Laura Cardoso morre aos 98 anos após oito décadas de carreira na TV, no cinema e no teatro

Laura Cardoso morreu aos 98 anos, em São Paulo. Atriz atravessou oito décadas de rádio, televisão, cinema e teatro e se tornou um dos grandes nomes da dramaturgia brasileira.

Laura Cardoso em retrato de divulgação

Uma das atrizes mais longevas e respeitadas da dramaturgia brasileira, Laura Cardoso morreu na noite de 17 de agosto, aos 98 anos, em sua casa, em São Paulo. A notícia foi confirmada pela família e repercutida por veículos como UOL e Folha de S.Paulo. A causa da morte não foi divulgada.
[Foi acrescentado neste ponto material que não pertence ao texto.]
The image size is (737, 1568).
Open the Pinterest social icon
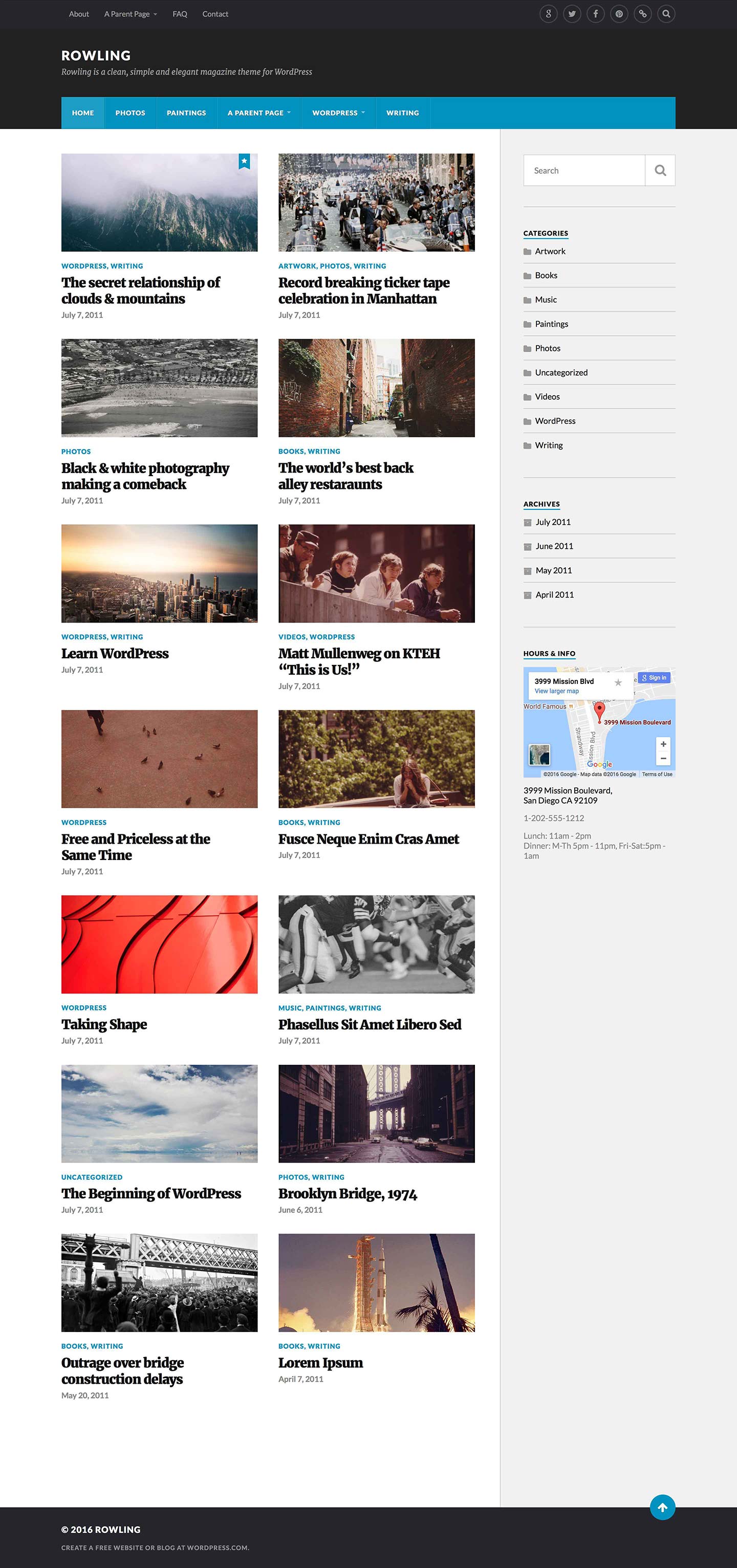click(619, 13)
Nascida em São Paulo em 13 de setembro de 1927, Laura atravessou praticamente toda a história da televisão brasileira. Começou a carreira ainda adolescente, no rádio, e chegou à TV em seus primeiros anos de existência. Ao longo de mais de oito décadas, construiu uma trajetória marcada pela versatilidade: interpretou matriarcas, vilãs, mulheres populares, figuras cômicas e personagens dramáticas sem se prender a um único registro.

Uma carreira que atravessou gerações

Na Globo, onde estreou em 1981, Laura participou de novelas que se tornaram referências de diferentes épocas. Entre seus trabalhos mais lembrados estão Mulheres de Areia, A Viagem, Chocolate com Pimenta, Caminho das Índias, O Outro Lado do Paraíso e A Dona do Pedaço. Sua presença em cena era reconhecida tanto pela força dramática quanto pela naturalidade com que transitava entre produções de estilos muito distintos.

O último trabalho da atriz em uma novela foi justamente A Dona do Pedaço, exibida em 2019. Aos 92 anos, ela viveu Matilde, personagem com Alzheimer que guardava informações importantes para um dos mistérios centrais da trama. Mesmo afastada das telenovelas depois disso, Laura continuou ligada à atuação e chegou a protagonizar o curta Dona Rosinha, lançado em 2025.

Do rádio à televisão moderna

A importância de Laura Cardoso vai além da quantidade de papéis. Ela pertence a uma geração que ajudou a construir a linguagem da televisão no Brasil, quando o veículo ainda buscava sua identidade e absorvia referências do rádio e do teatro. Sua carreira acompanhou a mudança técnica, estética e narrativa da dramaturgia nacional, do preto e branco ao streaming.

Ao longo da vida profissional, somou mais de uma centena de trabalhos e recebeu diversos prêmios, incluindo reconhecimentos do cinema e da televisão. Também foi homenageada por festivais e instituições culturais, consolidando-se como um dos nomes centrais da memória audiovisual brasileira.

No Festival de Gramado, realizado nesta semana, Laura Cardoso foi homenageada após sua morte. O tributo relembrou a amplitude de sua carreira e trabalhos no cinema, como Corisco, o Diabo Loiro e Terra Estrangeira, reforçando uma dimensão que muitas vezes fica eclipsada pela enorme popularidade que alcançou na televisão.

Um rosto da história da dramaturgia brasileira

Laura Cardoso deixa uma obra que conecta gerações muito diferentes de público. Para alguns, é a atriz das novelas clássicas dos anos 1980 e 1990; para outros, a presença marcante de produções dos anos 2000 e 2010. Em comum, fica a imagem de uma intérprete que nunca tratou a longevidade como exceção ou despedida, mas como continuidade do ofício.

Fontes: UOL; Folha de S.Paulo; Memória Globo.